◆ **Document section**
Given that his function hasn’t changed that significantly we are going to cover only the important parts. To insert the breakpoint correctly we need to know the base address of the memory area where our code is located. We get it by executing get_base() copied below.

def get_base(vmmap):
    for m in vmmap:
        if 'x' in m.permissions and m.pathname.endswith(os.path.basename(config['target'])):
        return m.start

All it takes is loading all memory mappings and trying to find an executable one that pathname matches the target. That will also help us to deal with ASLR when tracking unique crashes.

Later on we simply iterate over the list of function offsets (named bpmap) and, after calculating the right address by adding base and function offset we insert a breakpoint there. Just like that:

 if bpmap:
   for offset in bpmap:
       proc.createBreakpoint(base + offset)

When the debugger encounters the breakpoint it generates a SIGTRAP signal, so we need to add an additional branch to handle that. We do it by adding this branch to our signal handling routine.

elif event.signum == signal.SIGTRAP:
    trace.append(proc.getInstrPointer() - base - 1)

◆ **Instruction 1**
According to the breakpoint excerpt, what signal does the debugger generate when it encounters a breakpoint?
◆ **Instruction 2**
Carry on the breakpoint excerpt from its final line.
The listing that comes next has no connection to the breakpoint excerpt.

◆ **Data entries**

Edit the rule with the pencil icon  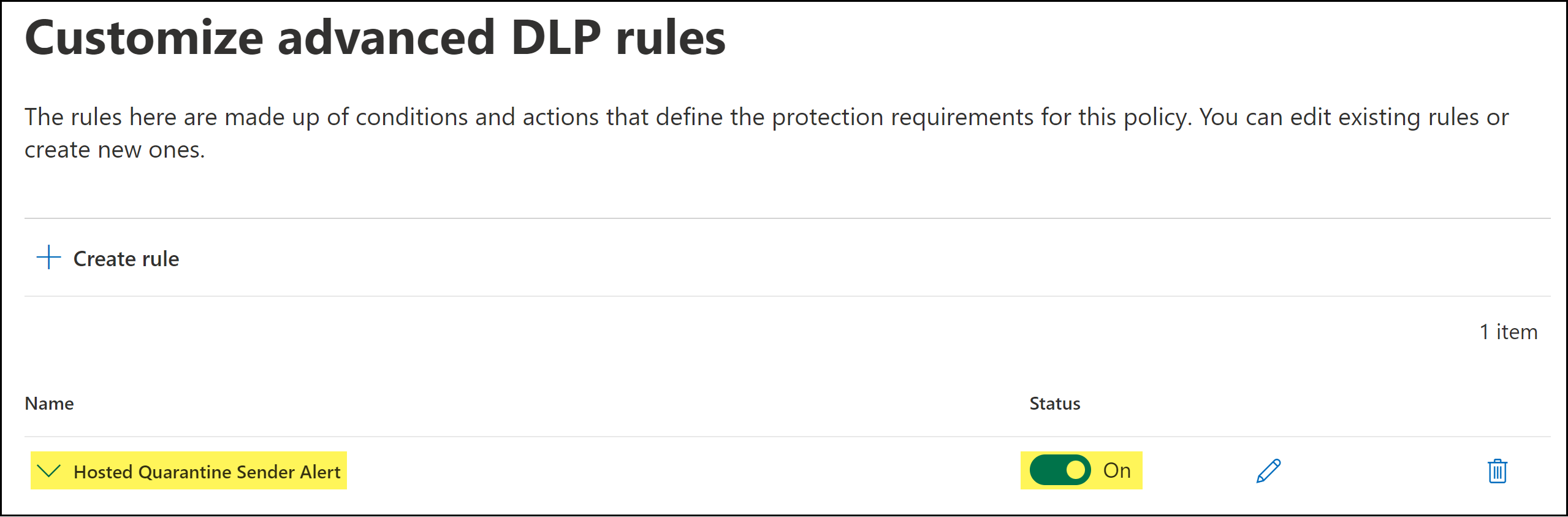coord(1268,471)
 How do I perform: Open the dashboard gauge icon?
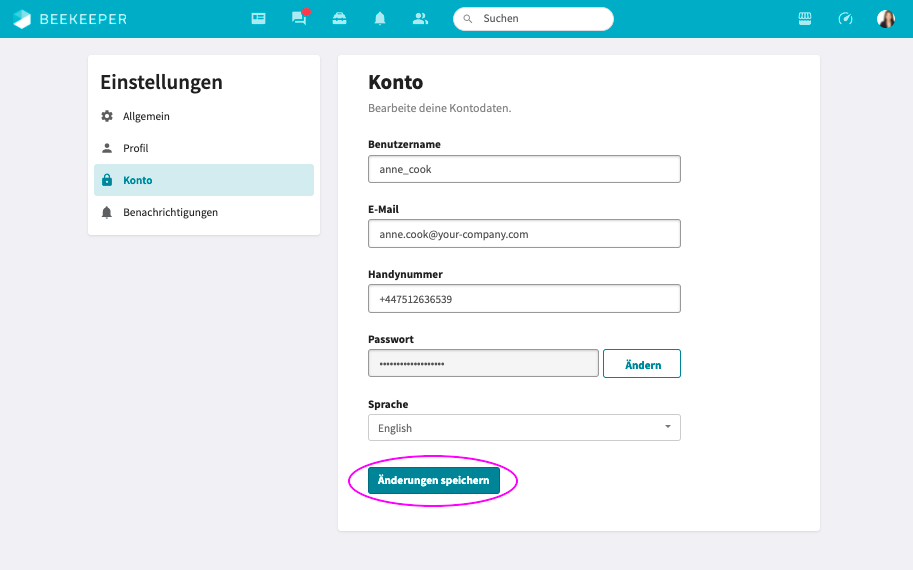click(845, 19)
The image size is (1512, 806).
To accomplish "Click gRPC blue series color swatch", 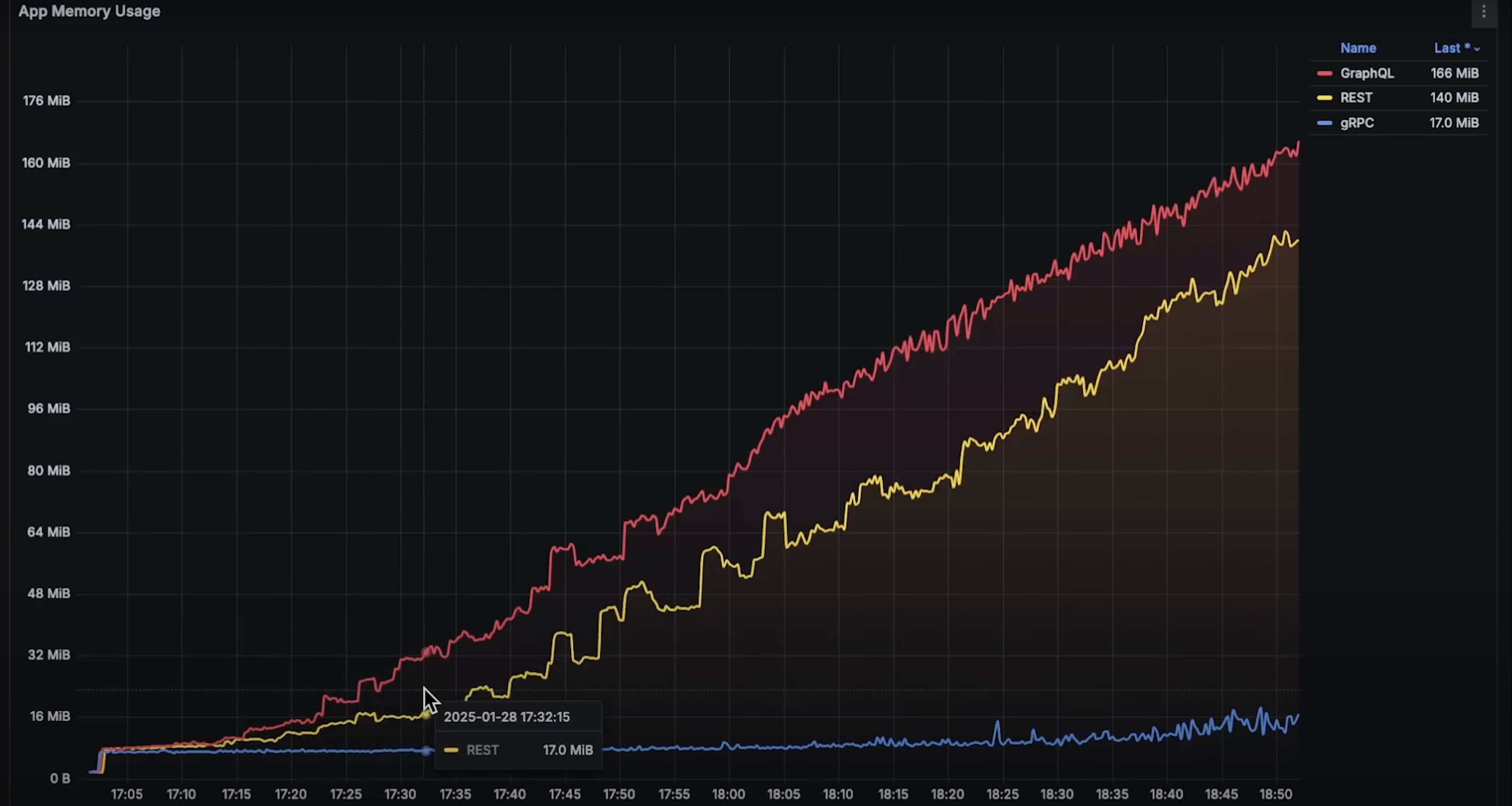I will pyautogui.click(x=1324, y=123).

◆ **Task answer 1**
A SIGTRAP signal.

◆ **Task answer 2**
Our coverage trace is fairly simple - we just record every function that we’ve executed during the current run. We will make some normalization of this trace later on. Quite frankly, after the run is done we just discard the whole trace as right now we don’t have a good use for it. Whole apparatus to take advantage of it will come in the next part.

Ideas for improvement

There are probably some better ways to handle instrumentation. We could do as @5aelo did - modify the binary only once inserting the breakpoints manually. We can save some time in the execution loop that way, but I’m expecting some problems along the way. For example I would have to handle restoring the code as the program hits breakpoint from the shadow space manually.

On top of that, before we have a feedback loop implemented I’m not sure our granularity is sufficient. We will run some tests later on and if needed, we are going to implement a block level coverage resolution.

What’s next?

Sadly, implementing our instrumentation caused some major performance hit. We went down from ~300 down to ~50 exec/sec. Looks like we just managed to slow down our fuzzer 6 times and gained nothing in return.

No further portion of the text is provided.